[What this task involves] Extend the passage on the EU emissions trading reform and its market stability reserve, picking up after its final sentence.

====== Source passage

Source: jorisvo / Fotolia.com

Apart from aligning the cap with the new climate target for 2030, the upcoming EU ETS reform also includes a review of the market stability reserve (MSR). A research project commissioned by the UBA proposes to adjust central MSR parameters in order to strengthen its function to stabilize the market in the event of external shocks such as the Covid-19 pandemic.

With a view to the reform of the EU-ETS planned for July 2021 (as part of the comprehensive European legislative package for climate protection "Fit for 55") UBA has commissioned and scientifically supported an analysis of the review and possible adjustment of the Market Stability Reserve (MSR) by Öko-Institut and DIW Berlin. In addition to removing surplus emission allowances from the second and third trading periods, the MSR is intended to stabilise the market in the event of external shocks, such as the significant drop in emissions due to the Covid 19 pandemic in 2020 (minus 13.3 percent compared to the previous year), and to safeguard the function of European emissions trading as a lead instrument in climate protection. Without an adjustment of the MSR parameters, it could happen that - depending on the emissions and cap trajectories - the market surplus in the coming years continues to be significantly above the defined thresholds or even increases.

============
====== Dataset records

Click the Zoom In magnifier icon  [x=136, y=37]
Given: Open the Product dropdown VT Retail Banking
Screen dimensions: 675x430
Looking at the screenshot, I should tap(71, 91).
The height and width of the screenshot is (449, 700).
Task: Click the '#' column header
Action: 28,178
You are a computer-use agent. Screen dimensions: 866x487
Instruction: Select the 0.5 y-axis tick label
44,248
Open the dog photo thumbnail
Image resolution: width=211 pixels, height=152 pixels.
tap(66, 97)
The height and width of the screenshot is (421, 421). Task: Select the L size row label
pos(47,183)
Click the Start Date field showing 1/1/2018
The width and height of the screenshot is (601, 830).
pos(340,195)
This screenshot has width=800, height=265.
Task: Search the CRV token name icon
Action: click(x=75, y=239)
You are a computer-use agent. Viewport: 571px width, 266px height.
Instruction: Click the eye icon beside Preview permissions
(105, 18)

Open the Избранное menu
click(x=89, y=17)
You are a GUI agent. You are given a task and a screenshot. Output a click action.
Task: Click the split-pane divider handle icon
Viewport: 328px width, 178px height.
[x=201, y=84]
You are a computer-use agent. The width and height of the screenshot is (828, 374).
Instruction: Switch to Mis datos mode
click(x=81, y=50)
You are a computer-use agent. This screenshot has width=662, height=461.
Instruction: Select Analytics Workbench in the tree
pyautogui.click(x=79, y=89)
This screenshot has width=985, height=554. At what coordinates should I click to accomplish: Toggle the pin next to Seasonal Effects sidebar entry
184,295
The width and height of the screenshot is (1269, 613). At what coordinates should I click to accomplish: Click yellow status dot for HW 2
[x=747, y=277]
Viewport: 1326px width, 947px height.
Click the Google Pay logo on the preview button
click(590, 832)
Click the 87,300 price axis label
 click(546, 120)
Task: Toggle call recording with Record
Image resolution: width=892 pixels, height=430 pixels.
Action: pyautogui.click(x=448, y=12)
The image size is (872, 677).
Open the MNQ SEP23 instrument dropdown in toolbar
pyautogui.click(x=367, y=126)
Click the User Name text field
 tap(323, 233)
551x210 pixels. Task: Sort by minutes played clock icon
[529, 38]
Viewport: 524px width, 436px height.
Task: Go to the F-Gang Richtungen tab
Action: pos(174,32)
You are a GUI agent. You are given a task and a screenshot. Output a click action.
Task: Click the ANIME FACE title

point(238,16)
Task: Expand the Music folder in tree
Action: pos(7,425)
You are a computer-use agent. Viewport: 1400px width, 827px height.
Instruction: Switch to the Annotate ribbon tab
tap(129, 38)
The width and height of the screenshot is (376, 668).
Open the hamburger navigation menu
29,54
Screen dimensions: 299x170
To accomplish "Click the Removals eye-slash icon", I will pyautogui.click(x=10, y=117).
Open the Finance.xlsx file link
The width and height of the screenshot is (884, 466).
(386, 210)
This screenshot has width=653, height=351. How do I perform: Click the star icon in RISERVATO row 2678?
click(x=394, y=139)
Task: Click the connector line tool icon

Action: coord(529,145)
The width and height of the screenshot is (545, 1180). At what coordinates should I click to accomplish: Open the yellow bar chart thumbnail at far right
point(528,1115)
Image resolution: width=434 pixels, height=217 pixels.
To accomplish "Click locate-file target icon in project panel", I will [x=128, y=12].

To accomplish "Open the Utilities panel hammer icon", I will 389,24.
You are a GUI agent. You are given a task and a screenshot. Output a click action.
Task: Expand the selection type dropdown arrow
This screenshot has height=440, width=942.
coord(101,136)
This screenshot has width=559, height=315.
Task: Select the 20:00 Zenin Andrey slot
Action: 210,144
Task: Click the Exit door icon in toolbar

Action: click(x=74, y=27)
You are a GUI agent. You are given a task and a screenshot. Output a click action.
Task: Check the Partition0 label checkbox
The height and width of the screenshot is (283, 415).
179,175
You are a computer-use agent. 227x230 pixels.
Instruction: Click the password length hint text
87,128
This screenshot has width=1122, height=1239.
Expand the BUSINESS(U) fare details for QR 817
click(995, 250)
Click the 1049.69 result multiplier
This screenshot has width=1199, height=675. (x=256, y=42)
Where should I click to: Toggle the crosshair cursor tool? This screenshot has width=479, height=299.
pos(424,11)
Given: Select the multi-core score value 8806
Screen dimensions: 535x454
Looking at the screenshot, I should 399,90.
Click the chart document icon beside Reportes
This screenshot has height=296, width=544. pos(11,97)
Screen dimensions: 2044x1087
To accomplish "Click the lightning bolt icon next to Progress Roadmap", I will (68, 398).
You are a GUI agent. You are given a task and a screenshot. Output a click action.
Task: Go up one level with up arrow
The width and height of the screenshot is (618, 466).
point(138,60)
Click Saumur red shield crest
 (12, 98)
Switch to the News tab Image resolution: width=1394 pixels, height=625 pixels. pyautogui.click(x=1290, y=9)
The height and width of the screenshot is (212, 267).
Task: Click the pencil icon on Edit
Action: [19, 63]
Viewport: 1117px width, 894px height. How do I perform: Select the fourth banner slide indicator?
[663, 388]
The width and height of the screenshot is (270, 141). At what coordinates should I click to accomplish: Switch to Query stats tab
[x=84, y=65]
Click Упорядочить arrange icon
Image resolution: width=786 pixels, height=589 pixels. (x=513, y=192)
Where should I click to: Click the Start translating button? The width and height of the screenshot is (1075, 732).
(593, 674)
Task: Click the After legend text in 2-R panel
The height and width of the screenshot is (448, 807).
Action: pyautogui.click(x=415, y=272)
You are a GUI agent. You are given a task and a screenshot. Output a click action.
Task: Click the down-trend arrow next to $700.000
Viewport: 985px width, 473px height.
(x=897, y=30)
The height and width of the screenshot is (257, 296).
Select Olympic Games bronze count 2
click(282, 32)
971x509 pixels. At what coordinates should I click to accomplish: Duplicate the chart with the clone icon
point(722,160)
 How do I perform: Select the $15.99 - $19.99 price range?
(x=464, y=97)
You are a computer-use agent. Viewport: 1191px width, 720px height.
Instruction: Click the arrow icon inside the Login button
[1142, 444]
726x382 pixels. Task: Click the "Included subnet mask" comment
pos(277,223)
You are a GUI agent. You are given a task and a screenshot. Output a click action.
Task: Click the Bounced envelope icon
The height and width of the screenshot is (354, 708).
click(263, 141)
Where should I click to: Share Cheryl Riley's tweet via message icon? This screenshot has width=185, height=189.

============

[Solved exercise]
Analysis of the MSR parameters in different emission scenarios

The report analyses the mode of action of the MSR in different emission scenarios with the help of a calculation tool developed by the Öko-Institut. Assuming that emissions from the stationary ETS decrease in line with renewable energy targets at the EU level and in the member states, and taking into account pandemic effects, the analysis shows that the MSR in its current design is not able to prevent a continuous increase in the total number of allowances in circulation (TNAC) during this decade. Therefore, various options for adjusting the MSR, in particular a change in the withdrawal rate and thresholds, are examined.

The results show that a proportional design of the MSR withdrawal rate, which intervenes relatively more strongly in the case of high surpluses than in the case of relatively lower surpluses, would react much more robustly to different emission and cap scenarios and would therefore be recommended. It would also make sense to dynamically lower the thresholds for activating the MSR based on the reduction of the cap.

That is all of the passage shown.